Thank you to One World Books for the free advance copy of this book.

✨MINI REVIEW✨ [ @oneworldbooks #partner ]
Reese almost had it all: a loving relationship with Amy, an apartment in New York City, a job she didn't hate. But then her girlfriend detransitioned and became Ames, and everything fell apart. When Ames's boss and lover, Katrina, reveals that she's pregnant with his baby, Ames wonders if this is the chance he's been waiting for. Could the three of them form some kind of unconventional family? (via Goodreads) 📚
📚 This book is messy, beautiful and thoughtful.
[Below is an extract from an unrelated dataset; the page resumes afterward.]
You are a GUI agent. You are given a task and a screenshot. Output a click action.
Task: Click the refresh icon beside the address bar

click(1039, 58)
It's a deep exploration of the thousands of tiny things that add up to make gender, and what happens when your understanding of those building blocks shifts.
📚 It really showcases how fluid gender and sexuality are and the joy that can bring, but doesn't shy away from exactly how mentally and physically hard it can be to exist publicly as a trans person.
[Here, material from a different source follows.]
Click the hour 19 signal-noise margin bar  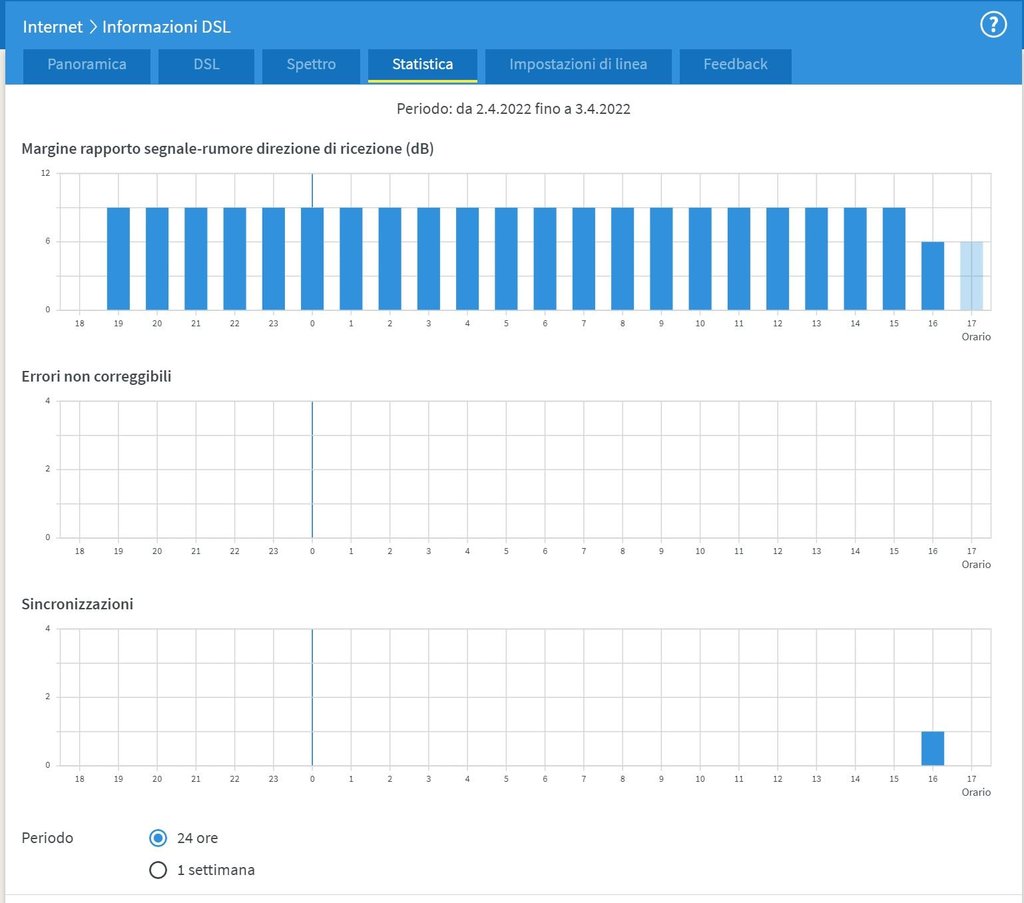[x=118, y=259]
📚 I honestly can't think of one aspect of the idea of womanhood or the margins of queerness this book doesn't touch on - it has so much packed in and yet it remains compellingly readable.
📚 Also, it covers all this heavy, complicated stuff and is still very funny!
📚 I am almost certain DETRANSITION, BABY will be polarizing. On the surface, before reading it, it seems to be endorsing the idea of detransitioning and that transness is a choice - much like the idea of being an ex-gay. Keep in mind that I am a cis person, but I don't think it's doing that at all. The central tension of Ames' story is that he detransitioned but can never not be trans, even if it doesn't show outwardly. Please read it if you're in a place to do so - it's a wonderfully nuanced portrait of the complexity of trans life.
Content warnings: biphobia, body shaming, child abuse, deadnaming, death, domestic abuse, drug use, emotional abuse, grief, hate crime, homophobia, infertility, infidelity, miscarriage , misogyny, physical abuse, self harm, sexism, sexual content, sexual violence, suicidal thoughts, suicide, toxic relationship, transphobia, and violence.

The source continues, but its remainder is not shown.